### Task item
Print, from the listing below, the lines starting at the line containing "Outcomes (335, 2473)" and ending at the line containing "Obtaining Credit (73, 507)", exactly as they stand, and print nothing else.

### Dataset entries
BEGIN
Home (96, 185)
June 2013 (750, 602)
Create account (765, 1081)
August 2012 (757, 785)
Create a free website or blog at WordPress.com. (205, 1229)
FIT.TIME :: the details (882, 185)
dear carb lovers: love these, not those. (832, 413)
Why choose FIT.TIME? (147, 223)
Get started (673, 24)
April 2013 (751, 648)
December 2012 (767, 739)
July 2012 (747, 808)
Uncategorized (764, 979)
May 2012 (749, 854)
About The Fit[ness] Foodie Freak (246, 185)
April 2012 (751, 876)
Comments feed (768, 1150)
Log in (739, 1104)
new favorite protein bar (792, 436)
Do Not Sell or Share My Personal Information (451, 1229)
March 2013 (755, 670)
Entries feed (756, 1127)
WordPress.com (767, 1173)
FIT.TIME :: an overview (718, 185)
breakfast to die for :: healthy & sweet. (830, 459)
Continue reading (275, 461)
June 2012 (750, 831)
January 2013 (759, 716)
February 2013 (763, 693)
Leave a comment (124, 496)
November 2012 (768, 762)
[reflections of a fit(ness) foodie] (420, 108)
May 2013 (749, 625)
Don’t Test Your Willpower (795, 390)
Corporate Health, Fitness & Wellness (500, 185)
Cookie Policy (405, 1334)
END
BEGIN
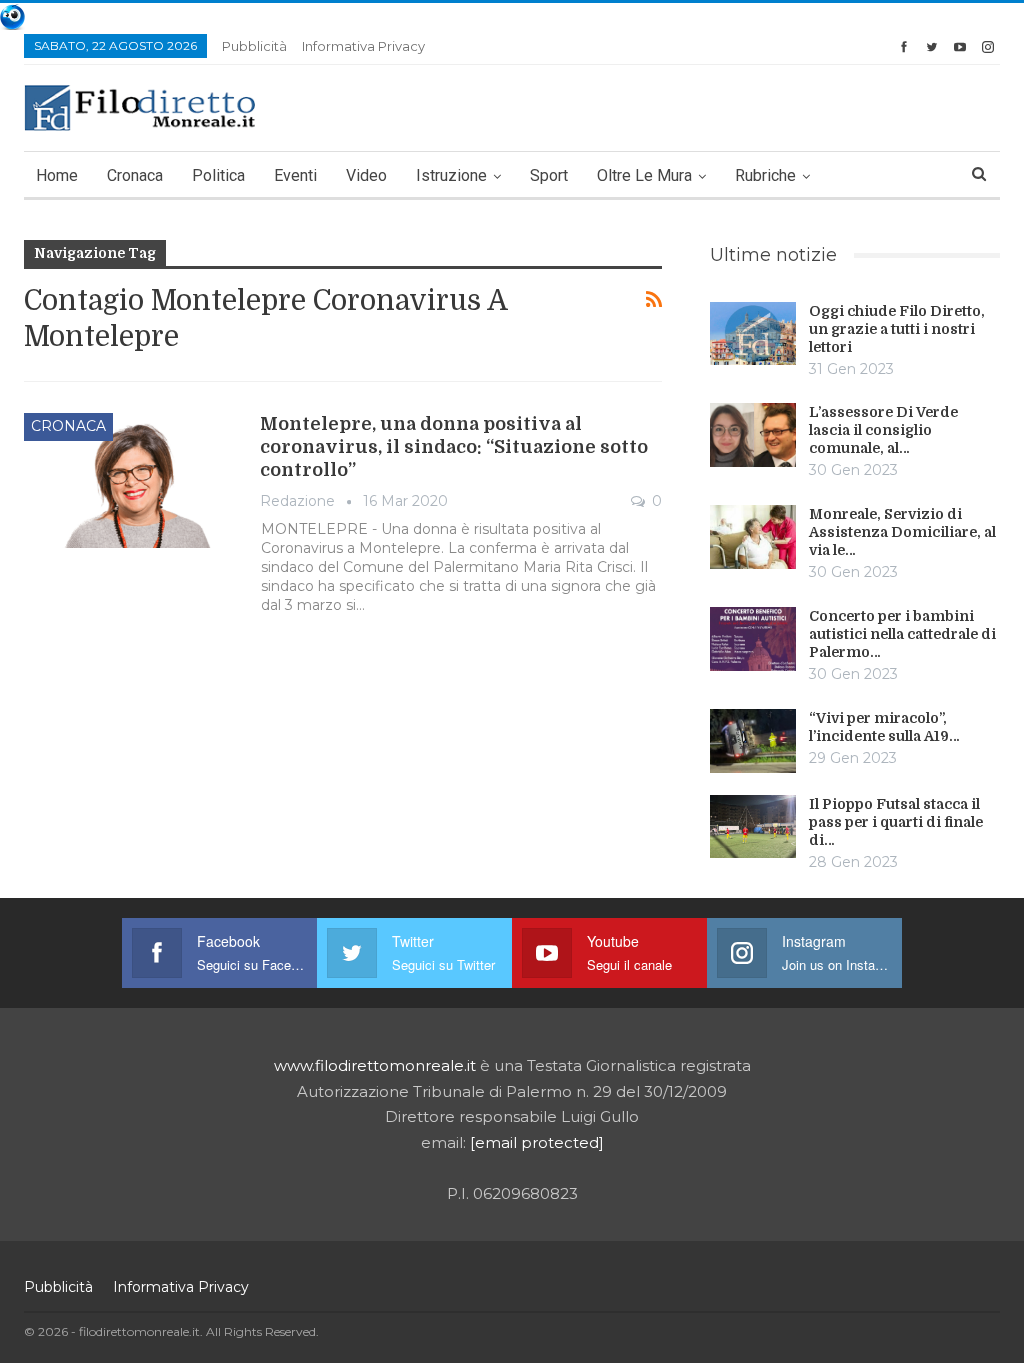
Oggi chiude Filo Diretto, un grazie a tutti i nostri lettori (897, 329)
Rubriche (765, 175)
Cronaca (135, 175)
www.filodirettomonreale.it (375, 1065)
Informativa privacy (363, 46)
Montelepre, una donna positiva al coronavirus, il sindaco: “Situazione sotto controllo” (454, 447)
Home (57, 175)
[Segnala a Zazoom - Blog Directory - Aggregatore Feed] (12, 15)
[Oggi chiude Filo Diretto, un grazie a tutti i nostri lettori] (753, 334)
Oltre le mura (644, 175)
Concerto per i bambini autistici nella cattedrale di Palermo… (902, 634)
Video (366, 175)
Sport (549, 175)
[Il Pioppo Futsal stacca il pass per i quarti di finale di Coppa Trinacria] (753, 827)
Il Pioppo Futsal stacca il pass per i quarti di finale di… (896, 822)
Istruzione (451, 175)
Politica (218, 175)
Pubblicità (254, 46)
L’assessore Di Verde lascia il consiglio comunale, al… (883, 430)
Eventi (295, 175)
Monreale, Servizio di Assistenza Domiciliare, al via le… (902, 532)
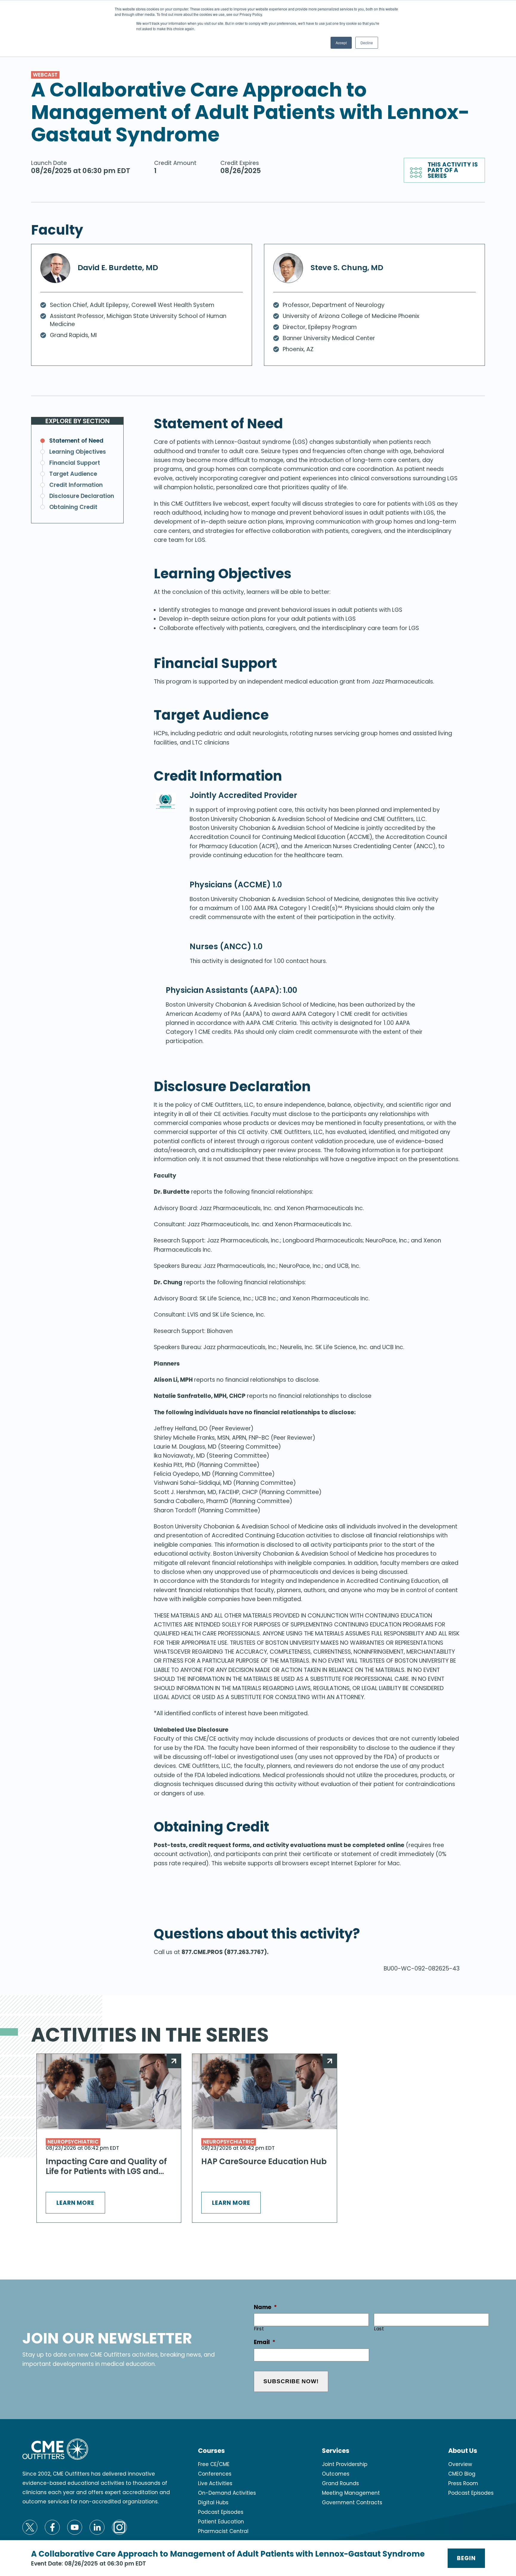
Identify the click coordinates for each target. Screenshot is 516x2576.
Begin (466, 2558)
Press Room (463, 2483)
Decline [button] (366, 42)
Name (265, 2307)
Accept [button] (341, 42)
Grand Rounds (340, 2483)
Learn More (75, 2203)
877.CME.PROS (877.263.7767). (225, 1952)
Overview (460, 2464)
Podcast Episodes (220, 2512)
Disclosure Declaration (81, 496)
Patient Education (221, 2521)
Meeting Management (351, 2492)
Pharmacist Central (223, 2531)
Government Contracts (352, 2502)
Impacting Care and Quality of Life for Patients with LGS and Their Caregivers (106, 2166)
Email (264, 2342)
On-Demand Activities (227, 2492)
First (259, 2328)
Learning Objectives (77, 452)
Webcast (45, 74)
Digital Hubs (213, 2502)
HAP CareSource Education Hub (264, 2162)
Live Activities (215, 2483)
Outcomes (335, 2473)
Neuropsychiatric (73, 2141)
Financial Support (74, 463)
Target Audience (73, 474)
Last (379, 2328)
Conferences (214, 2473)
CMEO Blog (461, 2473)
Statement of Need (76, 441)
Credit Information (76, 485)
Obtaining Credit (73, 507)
END
### Result
Outcomes (335, 2473)
Neuropsychiatric (73, 2141)
Financial Support (74, 463)
Target Audience (73, 474)
Last (379, 2328)
Conferences (214, 2473)
CMEO Blog (461, 2473)
Statement of Need (76, 441)
Credit Information (76, 485)
Obtaining Credit (73, 507)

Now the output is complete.